Revenir

De retour à Paris après un court instant au vert, et je me souviens comme à chaque fois à quel point cette ville est intense. A quel point elle pousse à la réactivité, aux humeurs impulsives - à la tentation du retrait. 

Je suis née ici et j'y vis depuis 41 ans.  J'oublie vite. 

Aujourd'hui Paris me tend ce miroir et je me rappelle les mots de Enkyō Pat O'Hara, la fondatrice du Village Zendo à New York, quand un journaliste lui a demandé un jour:  "So what is your practice ?"

"Manhattan is my practice."

Le journaliste attendait sans doute une description de sa méditation, de sa philosophie. Nous aussi, traçons inconsciemment ce cercle autour de ce qu'est « notre » pratique. Ce moment où on décide qu'on y est, qu'on s'en donne le temps - de préférence chez nous ou dans un beau studio au calme, avec des gens qui nous ressemblent.

"Manhattan in my practice." Paris est ma pratique.

Aujourd'hui, jour de métro et de travaux, je m'observe avec vigilance et bienveillance. Le pas pressé. La voiture qui passe au rouge. Deux mecs de la rue qui s'engueulent de bon matin. Le plexus qui se serre et le visage qui se ferme. Les pensées à 1000 à l'heure. 

Mes réactions initiales sont normales. Je sais comment me donner le choix d'une autre manière d'être à tout ça, pourtant je cède souvent au stress et à l'agacement. Mais je sens aussi à quel point cette version de moi m'épuise, et comme - à l'usure, je suis têtue - j'ai de moins en moins envie de m'y accrocher. 

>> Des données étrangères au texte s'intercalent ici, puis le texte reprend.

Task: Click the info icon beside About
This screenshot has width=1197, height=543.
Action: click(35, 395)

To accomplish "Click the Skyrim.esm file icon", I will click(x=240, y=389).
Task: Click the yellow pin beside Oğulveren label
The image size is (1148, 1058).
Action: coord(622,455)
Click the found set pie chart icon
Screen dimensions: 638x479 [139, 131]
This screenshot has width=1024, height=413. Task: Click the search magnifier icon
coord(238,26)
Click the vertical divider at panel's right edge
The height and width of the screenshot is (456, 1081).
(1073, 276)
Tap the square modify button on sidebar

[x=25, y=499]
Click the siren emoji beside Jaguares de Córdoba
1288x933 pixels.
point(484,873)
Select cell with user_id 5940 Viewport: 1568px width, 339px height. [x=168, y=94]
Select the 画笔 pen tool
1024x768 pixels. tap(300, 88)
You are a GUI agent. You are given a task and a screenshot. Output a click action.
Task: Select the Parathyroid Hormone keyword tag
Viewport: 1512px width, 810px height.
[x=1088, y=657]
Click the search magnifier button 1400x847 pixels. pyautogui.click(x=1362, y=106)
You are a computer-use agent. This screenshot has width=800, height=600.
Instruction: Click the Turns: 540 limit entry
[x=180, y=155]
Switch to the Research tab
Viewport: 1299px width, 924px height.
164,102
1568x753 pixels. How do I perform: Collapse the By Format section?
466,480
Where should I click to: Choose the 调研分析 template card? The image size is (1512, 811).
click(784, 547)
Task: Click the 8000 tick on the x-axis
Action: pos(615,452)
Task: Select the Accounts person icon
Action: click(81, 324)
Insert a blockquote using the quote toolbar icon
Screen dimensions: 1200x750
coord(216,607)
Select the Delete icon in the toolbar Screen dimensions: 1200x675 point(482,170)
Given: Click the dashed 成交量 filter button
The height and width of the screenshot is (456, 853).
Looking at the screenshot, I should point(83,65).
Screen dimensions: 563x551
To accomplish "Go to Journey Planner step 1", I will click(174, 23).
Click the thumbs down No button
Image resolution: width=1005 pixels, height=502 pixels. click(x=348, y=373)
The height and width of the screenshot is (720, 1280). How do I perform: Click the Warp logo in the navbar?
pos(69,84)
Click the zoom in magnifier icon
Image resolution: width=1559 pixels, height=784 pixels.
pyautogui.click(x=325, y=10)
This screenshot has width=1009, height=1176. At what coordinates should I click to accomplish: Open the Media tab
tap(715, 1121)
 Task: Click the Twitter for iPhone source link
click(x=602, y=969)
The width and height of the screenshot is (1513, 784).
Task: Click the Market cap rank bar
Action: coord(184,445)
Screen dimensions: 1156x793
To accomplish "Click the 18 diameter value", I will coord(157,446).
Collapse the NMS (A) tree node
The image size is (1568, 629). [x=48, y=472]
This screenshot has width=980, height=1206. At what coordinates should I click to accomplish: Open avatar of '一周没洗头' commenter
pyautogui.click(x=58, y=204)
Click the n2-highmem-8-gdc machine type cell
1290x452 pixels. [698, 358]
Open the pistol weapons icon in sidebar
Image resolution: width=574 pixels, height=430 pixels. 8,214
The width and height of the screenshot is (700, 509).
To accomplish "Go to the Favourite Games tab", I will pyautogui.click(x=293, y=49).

Je sens qu'elle serait prête à capituler, ici et maintenant, et que c'est une très bonne chose. Que le fil auquel elle tient est peut être un savasana, peut être un marteau-piqueur.

Et j'aurais presque un instant de gratitude pour cette ville qui a encore tellement à m'apprendre. 

Alors un petit mot d'amour particulier pour celleux d'entre nous qui tentent d'incarner autre chose dans la ville et le béton, qui continuent d'accepter de leur appartenir et de s'y engager, de quelque manière que ce soit : votre stress est normal, votre réactivité est normale. Pardonnez vous, revenez, et continuez

L'avantage ici, c'est que nous ne sommes pas si loin les un.e.s des autres.